The Out in the Open Sleepout on Cricket Hill Park in Chicago on Friday, November 20 was both celebratory and solemn, bluesy and rockin’, serious and inspiring. My 11-year old son, Leo and I slept outside in tents during a winter storm, Chicago’s first snowfall with temperatures dipping into the 20 degree mark to help raise awareness and funds for youth experiencing homelessness. The charity event benefitted 19+ agencies servicing youth in the Chicago area. It took place near an area where people without stable housing seek shelter, usually in tents which are easily seen from Lakeshore Drive, the city’s well traveled highway. The sleepout opened with the national anthem and a brass quintet playing “When the Saints Go Marching In,” a particular favorite of ours. We heard songs and autobiographical poems about triumphs over addiction, depression, rejection, and homelessness, speeches from politicians doing their best to make our city better and safer for teens in homeless situations, stories of LGBTQ folks making it through to a positive today. My son Leo’s friend and classmate, Ava, daughter of Theresa Volpe and Mercedes Santos, along with Theresa announced a new fundraising project in collaboration with local artists to raise money for youth-related issues. Leo ran up and down Cricket Hill with his friends, then acted as camera person as his friend Georgia interviewed some of the other sleep outers for ProudYouth.
I didn’t truly know what to expect either from the event or from us at the end of it. I was reassured by the effectiveness of community organizing, by fundraising through social media, and by the basic goodheartedness of people in general. I’m amazed and impressed that 400 people attended the event, most of whom stayed the night in our little tent city. We raised more than $40,000 for groups providing services for teenagers who do not have a consistent place to sleep on cold, snowy nights like the evening we slept out.
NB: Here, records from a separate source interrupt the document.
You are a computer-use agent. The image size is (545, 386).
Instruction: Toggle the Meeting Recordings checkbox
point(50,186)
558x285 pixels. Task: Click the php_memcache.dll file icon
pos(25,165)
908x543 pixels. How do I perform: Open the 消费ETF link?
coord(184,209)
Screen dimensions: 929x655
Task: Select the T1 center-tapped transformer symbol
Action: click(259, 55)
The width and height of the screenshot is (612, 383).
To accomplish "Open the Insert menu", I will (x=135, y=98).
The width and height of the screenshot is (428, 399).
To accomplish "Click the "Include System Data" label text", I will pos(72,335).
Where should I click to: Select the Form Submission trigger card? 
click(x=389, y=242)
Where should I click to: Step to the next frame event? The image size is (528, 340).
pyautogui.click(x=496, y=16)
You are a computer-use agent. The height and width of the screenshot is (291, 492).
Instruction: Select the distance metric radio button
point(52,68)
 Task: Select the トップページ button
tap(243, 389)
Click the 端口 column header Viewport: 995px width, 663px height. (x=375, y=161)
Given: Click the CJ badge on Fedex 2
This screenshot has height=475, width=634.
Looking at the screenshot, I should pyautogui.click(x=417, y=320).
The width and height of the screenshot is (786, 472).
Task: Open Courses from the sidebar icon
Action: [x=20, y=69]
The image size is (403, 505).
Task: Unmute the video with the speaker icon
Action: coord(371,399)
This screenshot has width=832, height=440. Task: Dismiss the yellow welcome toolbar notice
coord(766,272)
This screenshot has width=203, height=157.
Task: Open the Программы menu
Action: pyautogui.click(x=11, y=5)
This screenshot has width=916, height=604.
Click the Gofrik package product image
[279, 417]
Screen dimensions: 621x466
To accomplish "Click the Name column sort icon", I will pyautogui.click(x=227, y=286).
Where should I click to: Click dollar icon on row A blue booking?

I was mentally prepared for the snow, but forgot snow melts once you get inside. I neglected to bring a full change of clothes for either of us. We did, however, wear many layers, so we were pretty dry when we crawled into our sleeping bags. We also had a borrowed tent, pillows, thick socks, and a large blanket to cover the two of us, and good company. Leo and I had fun organizing our bedding and our pile of wet stuff, and working out the best direction to sleep in. As we lay there thinking of the strangers around us, Leo said that he knew they all had to be nice people because they had chosen to be a part of this charity event, too. We fell asleep after the heavy snowfall turned to rain and the generator for the klieg lights had been turned off (but before our sleep out neighbors in the tent I dubbed “the party tent” stopped giggling). I awoke several times throughout the night to find it was still raining; it rained the entire night and well into the light of day. We awoke to damp bedding, wet tent walls, sodden grass, and full bladders, but also a feeling of satisfaction at a mission completed—we had spent the entire night sleeping out in the cold.
Of the entire experience, dealing with the cold, wet morning was the most difficult bit. Our coats, hats, and gloves from the night before were soaked, so we were wearing a motley assortment of garments and blankets while we disassembled the tent with stiff fingers, dragging our stuff back to the car with snow in our shoes.
On our drive back home, traveling west on Wilson Avenue under the bridge, I saw the tents lined up against the wall and remembered the sign I had seen when we had driven east along the same road the evening before. It said, “Do You Have a Moral Compass?” I believe the sign was put up in protest of the forced dismantling by police of these tiny tent communities of homeless people. Yes, I thought then, I do have a moral compass and so does my kid, but now it’s a little more finely calibrated knowing there are plenty more people out there who will put their bodies where their hearts are and speak up for the change they want to see.